Royal Chapel of St. Anthony of La Florida | |
Native Name: | Ermita de San Antonio de la Florida |
Native Language: | Spanish |
Coordinates: | 40.4254°N -3.7256°W |
Location: | Madrid, Spain |
Governing Body: | City Council of Madrid |
Designation1: | Spain |
Designation1 Offname: | Ermita de San Antonio de la Florida |
Designation1 Type: | Non-movable |
Designation1 Criteria: | Monument |
Designation1 Date: | 1905 |
Designation1 Number: | RI-51-0000088 |
Owner: | Patrimonio Nacional |
The Royal Chapel of St. Anthony of La Florida (Spanish; Castilian: Real Ermita de San Antonio de la Florida) is a Neoclassical chapel in central Madrid. The chapel is best known for its ceiling and dome frescoes by Francisco Goya. It is also his final burial place.

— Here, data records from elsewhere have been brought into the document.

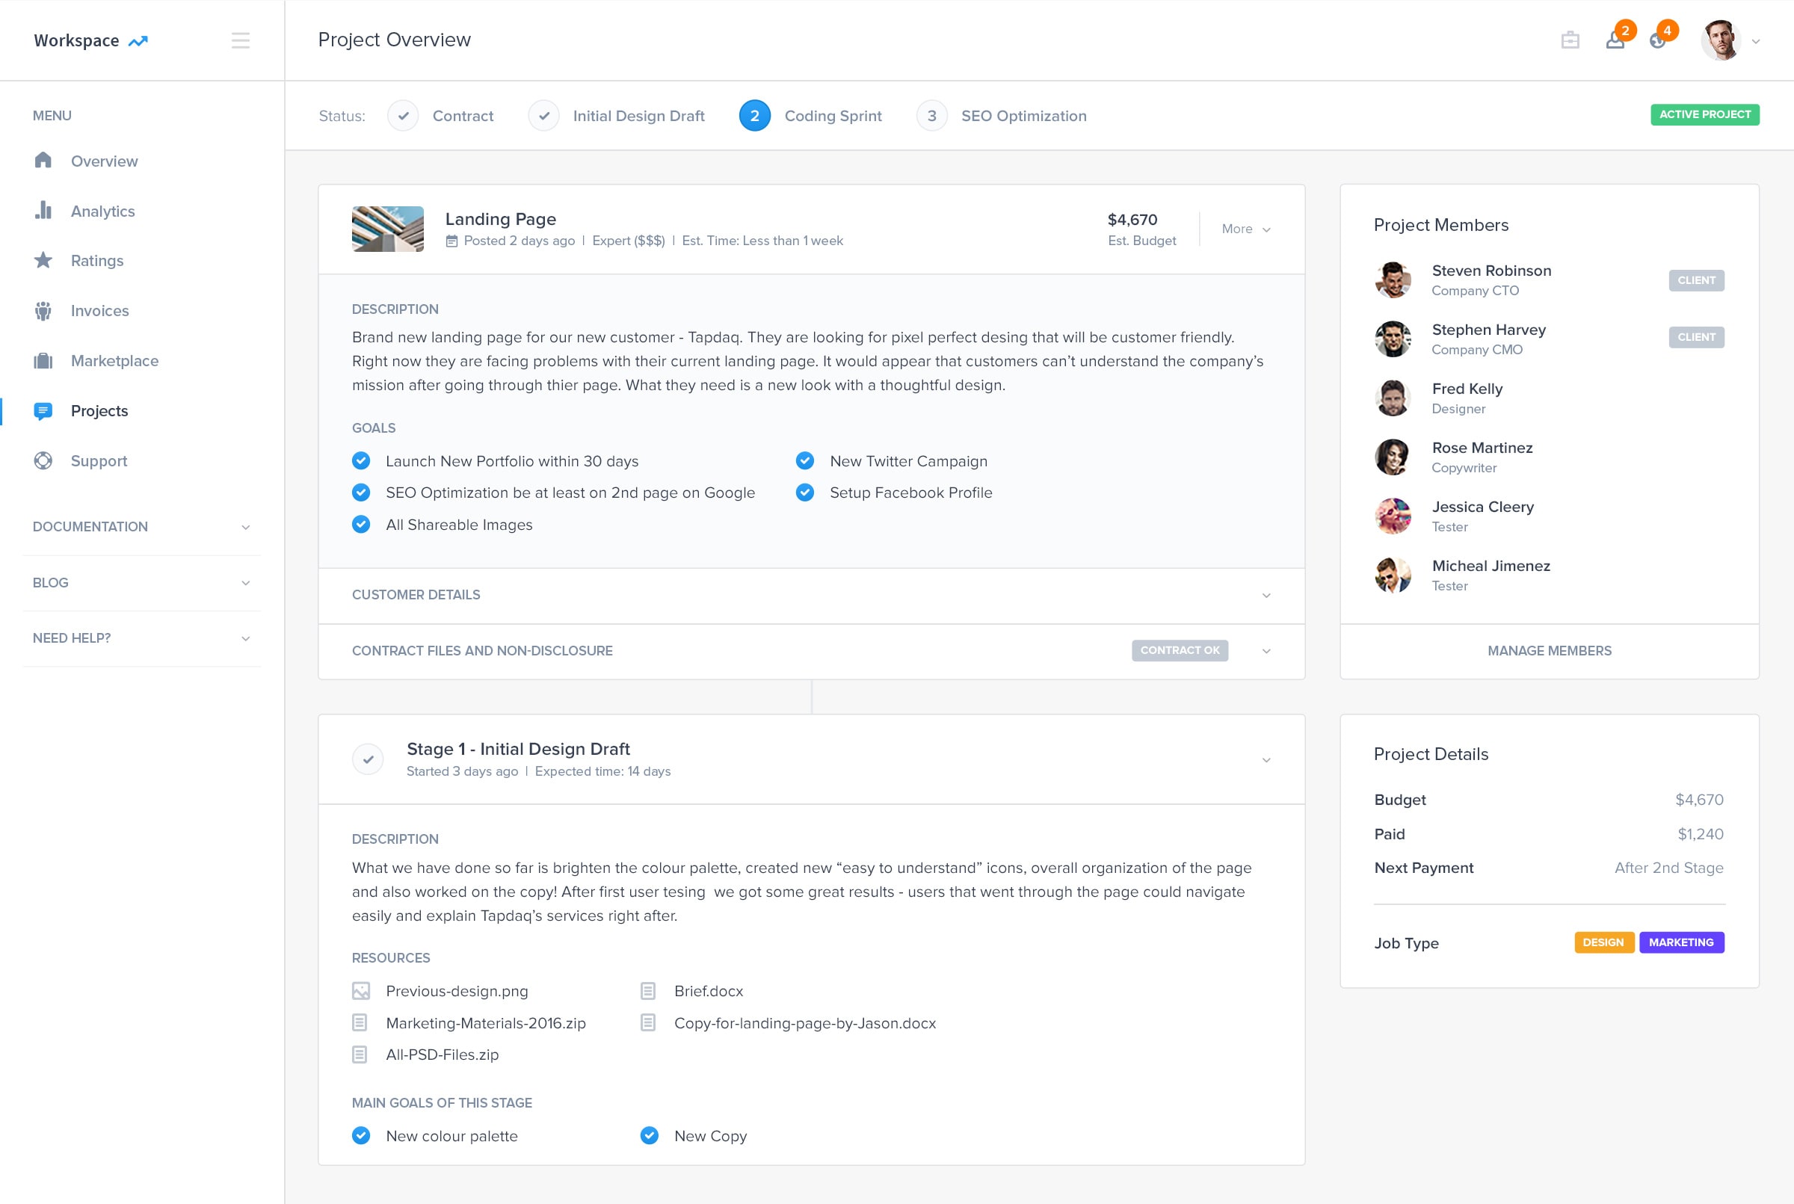Click the globe icon with badge 4
This screenshot has width=1794, height=1204.
tap(1657, 41)
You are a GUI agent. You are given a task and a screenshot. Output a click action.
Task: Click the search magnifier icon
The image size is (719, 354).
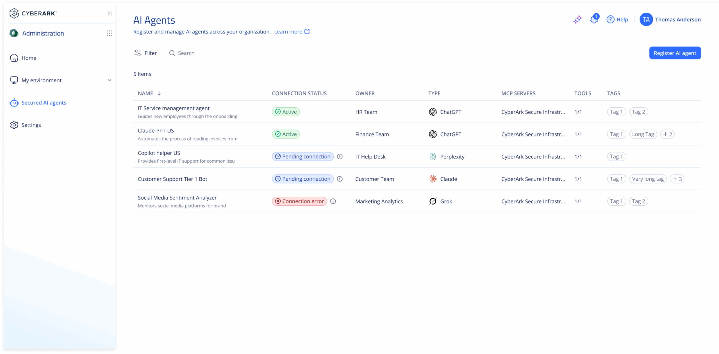pyautogui.click(x=172, y=53)
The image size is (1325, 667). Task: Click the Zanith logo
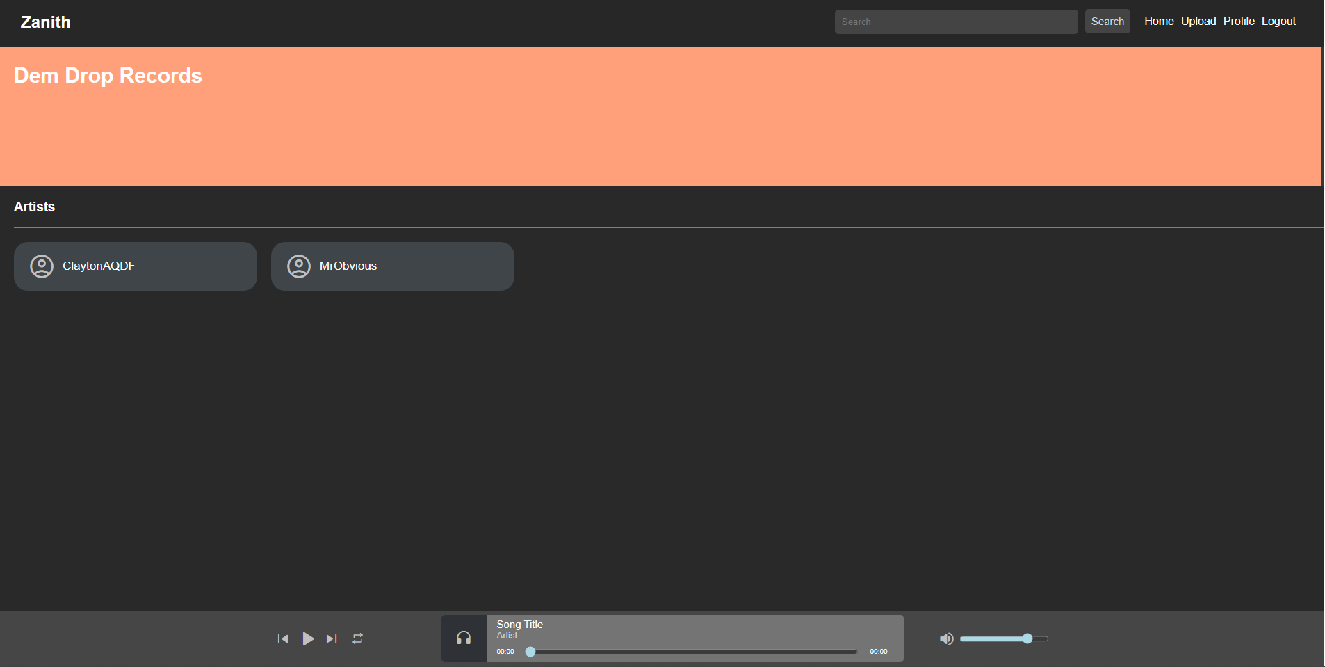point(45,22)
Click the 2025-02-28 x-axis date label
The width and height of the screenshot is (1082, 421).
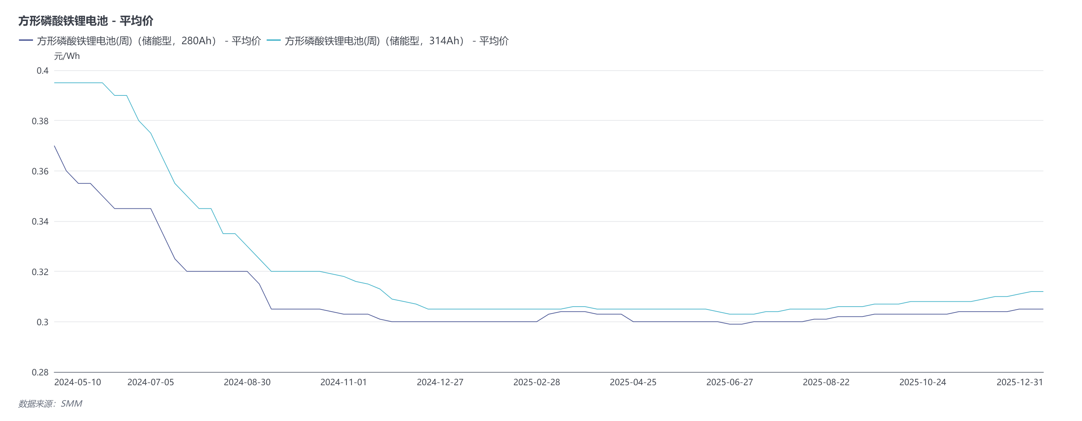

The chapel was built in the general location of two prior chapels built in the 1730s, which were on the land of a farm called La Florida. The present structure was built by Felipe Fontana from 1792 to 1798 on the orders of King Carlos IV, who also commissioned the frescoes by Goya and his assistant Asensio Juliá.[1]
The structure was declared a national monument in 1905.[1] In 1919 Goya's remains were transferred here from Bordeaux, where he had died in 1828.[1] Famously, the skull was missing, a detail the Spanish consul had immediately advised to his superiors in Madrid, who wired back, "Send Goya, with or without head."[2] In 1928 an identical chapel was built alongside the original, in order to allow the original to be converted into a museum, and the headless remains were moved again.[1] [3]
On every June 13, the chapel becomes the site of a lively pilgrimage in which young unwed women come to pray to Saint Anthony and to ask for a partner.[4]
The frescoes by Goya were completed over a six-month period in 1798. The frescoes portray miracles by Saint Anthony of Padua. On the main cupola of the chapel Goya depicted Saint Anthony raising a man from the dead and exculpating his father, who had been falsely accused of his murder.[5] Instead of portraying the scene as occurring in thirteenth-century Lisbon, Goya relocated the miracle to contemporary Madrid.[3]